UPDATE—June 24, 2024: This article has been updated with current share price information.
Key Takeaways
- AI chipmaker Nvidia remains in the spotlight Monday as shares continued declining from a record high reached Thursday.
- Thursday’s intraday reversal in Nvidia shares created a bearish engulfing pattern, a candlestick formation that warns of a potential downside reversal, especially after a significant price advance.
- Investors may keep an eye on chart levels around $119 and $110, both areas where the stock could find support from minor pullbacks over the past three weeks.
Artificial intelligence (AI) chipmaker Nvidia (NVDA) remains in the spotlight Monday as its shares continued falling from the record high reached last Thursday.
Despite little in the way of company-specific market-moving news in recent days, investors may have used a rare moment of broad market sluggishness for profit-taking following the stock’s meteoric rise this year amid the AI boom.
Nvidia shares were down 5.1% at $120.09 at around 11:00 a.m. ET Monday. The stock is down nearly 15% from its all-time intraday high of $140.76 set on Thursday.
Monitor These Levels Amid Bearish Engulfing Pattern
Since finding support around the 50-day moving average in April last year, Nvidia shares have tracked sharply higher, with investors viewing any dips as buying opportunities. However, Thursday’s intraday reversal from their all-time high (ATH) created a bearish engulfing pattern, a candlestick formation that warns of a potential downside reversal, especially after a significant price advance.
If Nvidia’s price continues to retrace this week amid a shift in sentiment, investors may keep an eye on chart levels around $119 and $110, both areas where the stock could find support from minor pullbacks over the past three weeks. A failure to hold these key regions could see the shares revisit a horizontal line near $97 that connects several prior record highs.
Middle Eastern AI Tech Deal
Separately, Nvidia has inked a deal to roll out its AI technology at data centers owned by Qatari multinational telecommunications giant Ooredoo located in five Middle Eastern countries, the Doha-based company’s CEO told Reuters in an interview on Sunday.
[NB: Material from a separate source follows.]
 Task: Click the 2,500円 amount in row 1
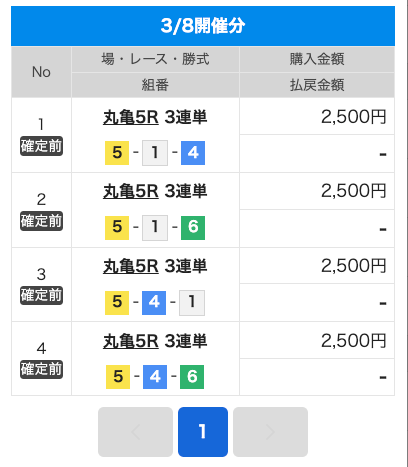coord(353,117)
While Ooredoo did not disclose the value of the deal, it said it would provide its data center clients in Qatar, Algeria, Tunisia, Oman, Kuwait, and the Maldives with access to Nvidia’s AI and graphics processing technology.
“Our business-to-business (B2B) clients, thanks to this agreement, will have access to services that probably their competitors (won’t) for another 18 to 24 months,” said Ooredoo CEO Aziz Aluthman Fakhroo.
The deal comes at a time when U.S. Officials have tightened export controls on advanced U.S. chips to curb China accessing sophisticated AI technology through the Middle East.